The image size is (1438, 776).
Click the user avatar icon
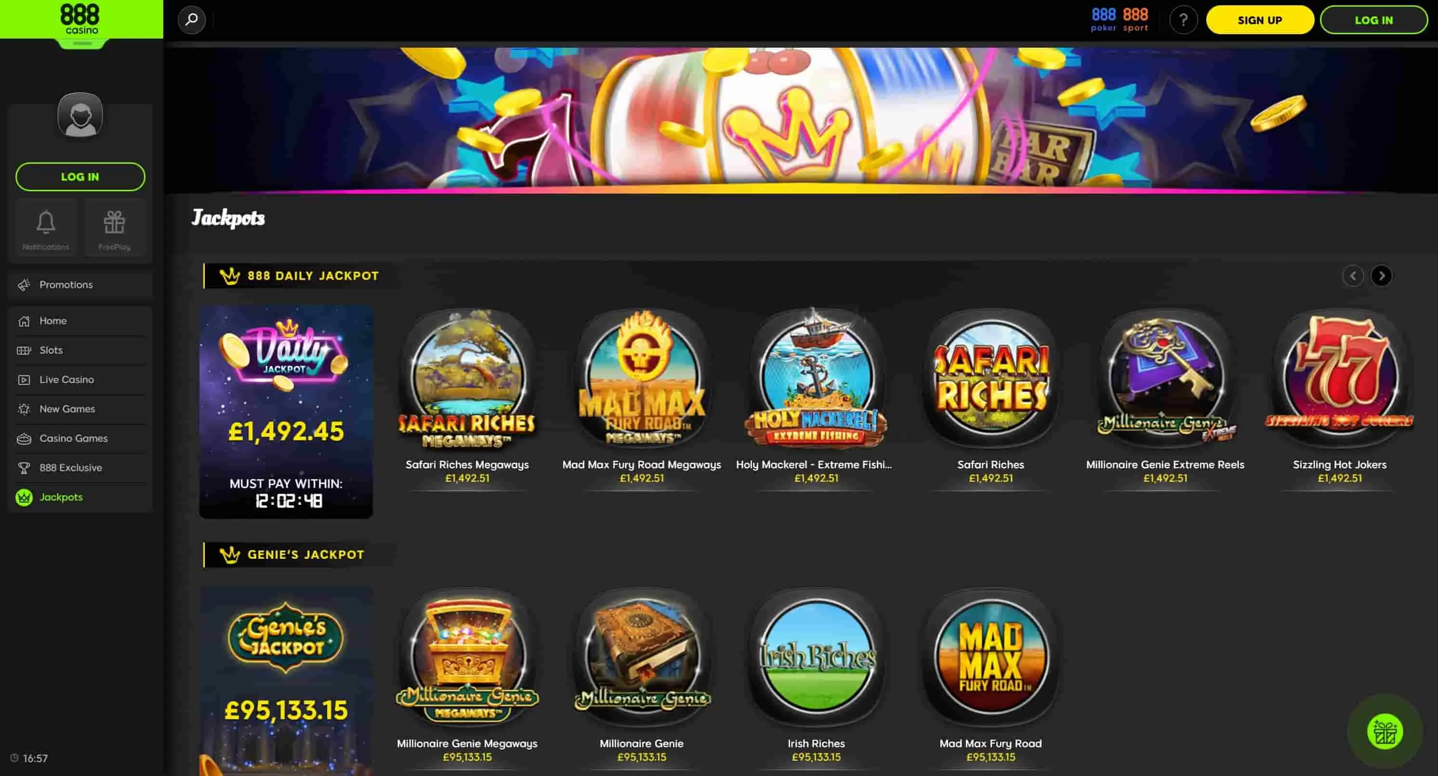tap(80, 116)
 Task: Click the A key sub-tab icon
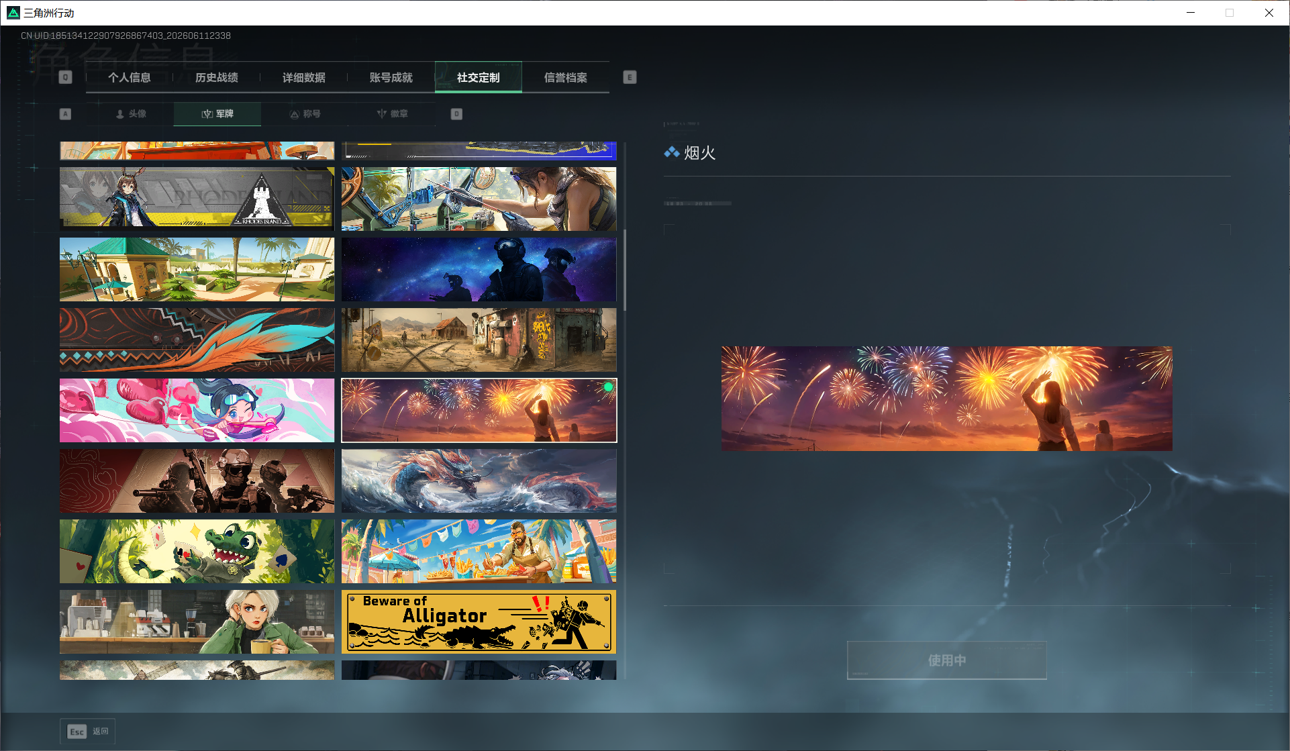click(x=65, y=114)
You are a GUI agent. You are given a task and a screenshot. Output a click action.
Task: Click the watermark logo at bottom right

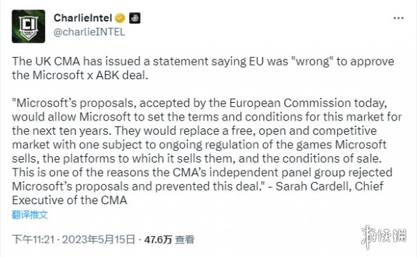[383, 236]
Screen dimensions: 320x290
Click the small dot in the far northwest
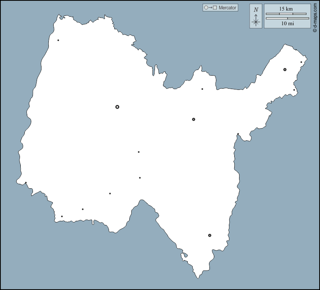click(x=58, y=40)
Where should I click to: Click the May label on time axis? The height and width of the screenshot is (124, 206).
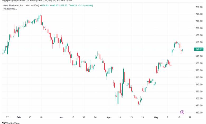156,117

_ _ _ _

Full transcription without images: please go through the records and repeat them exactly.

## Reply to the exercise:
The image size is (1438, 776).
Click the user avatar icon
tap(80, 116)
 Task: Click the A key sub-tab icon
click(x=65, y=114)
You are a GUI agent. You are given a task and a screenshot. Output a click action.
Task: Click the watermark logo at bottom right

[383, 236]
Screen dimensions: 320x290
Click the small dot in the far northwest
click(x=58, y=40)
Where should I click to: Click the May label on time axis? The height and width of the screenshot is (124, 206).
156,117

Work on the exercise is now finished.